* begin Material to process *
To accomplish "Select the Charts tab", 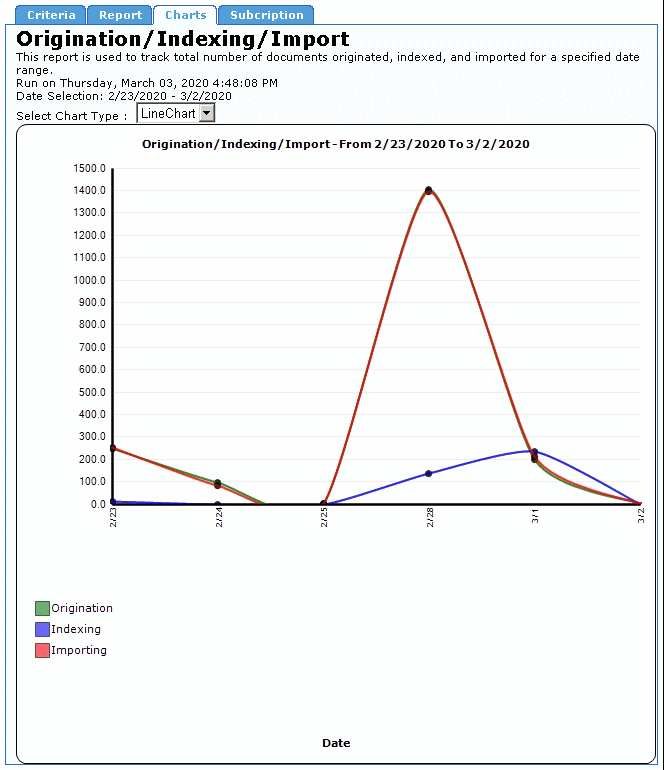I will tap(185, 15).
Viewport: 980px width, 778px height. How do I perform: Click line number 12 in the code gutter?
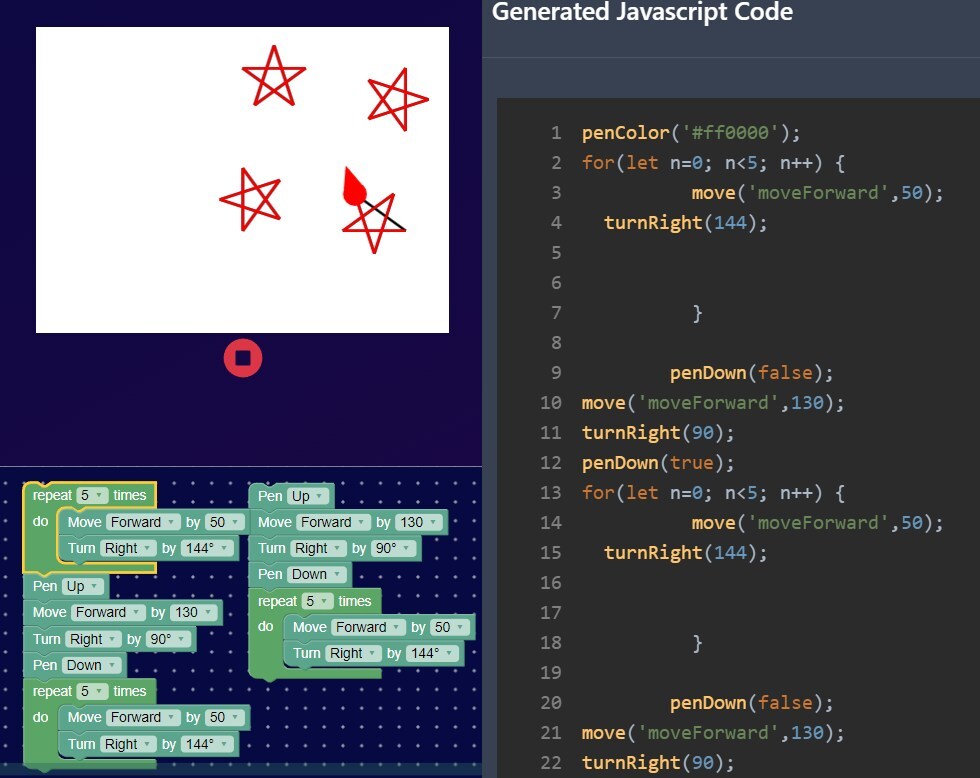click(550, 463)
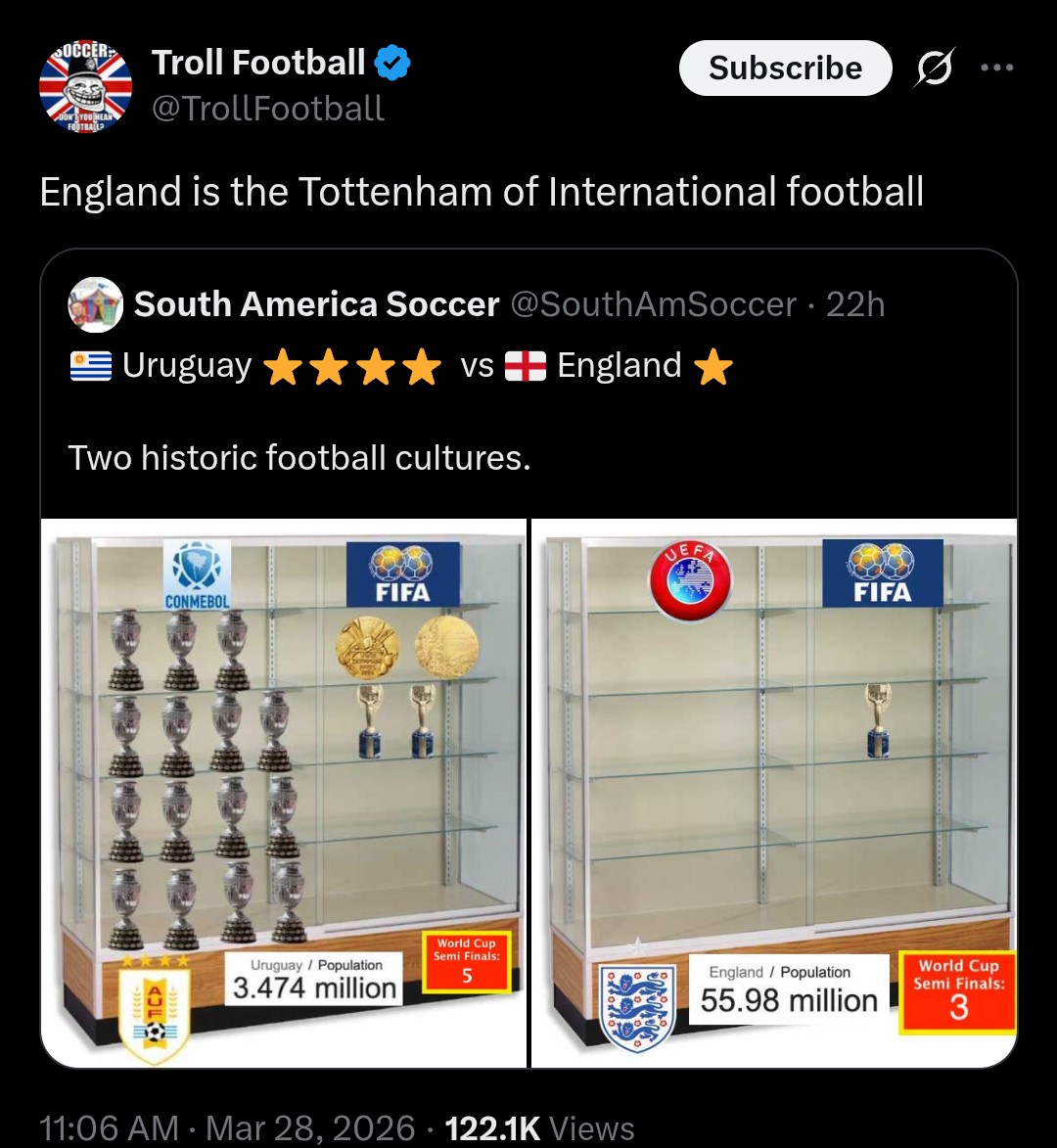Open South America Soccer avatar

click(x=95, y=304)
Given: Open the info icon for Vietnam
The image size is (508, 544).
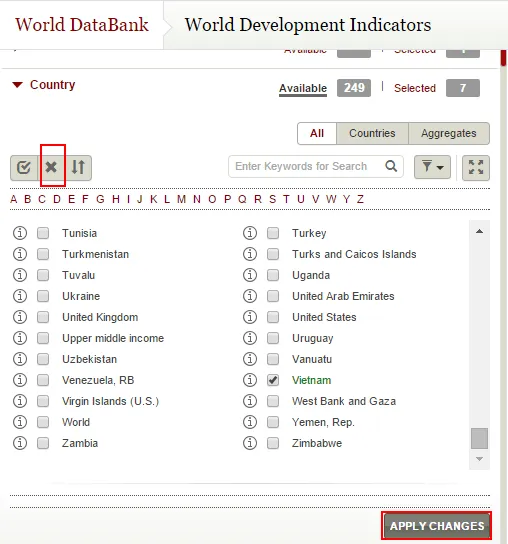Looking at the screenshot, I should tap(250, 380).
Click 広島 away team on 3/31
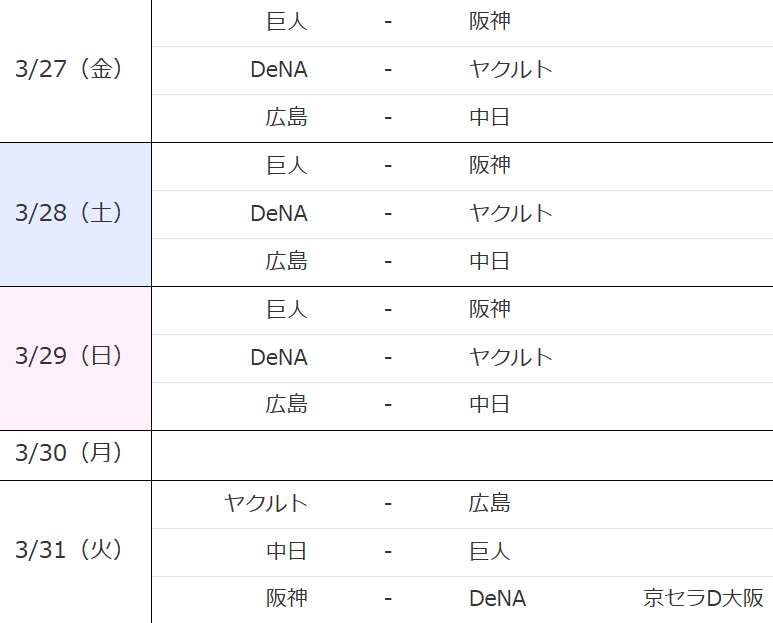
* end Material to process *
■ Goal: Present the lines of the items, from the line containing "Viewport: 980px width, 778px" through the end of the items, both included, as a Markdown table with the columns Row and Item line. Omit blank lines and the pictures.

■ Exercise answer:
| Row | Item line |
|---|---|
| 1 | Viewport: 980px width, 778px height. How do I perform: Click line number 12 in the code gutter? |
| 2 | click(550, 463) |
| 3 | Open South America Soccer avatar |
| 4 | click(x=95, y=304) |
| 5 | Given: Open the info icon for Vietnam |
| 6 | The image size is (508, 544). |
| 7 | Looking at the screenshot, I should tap(250, 380). |
| 8 | Click 広島 away team on 3/31 |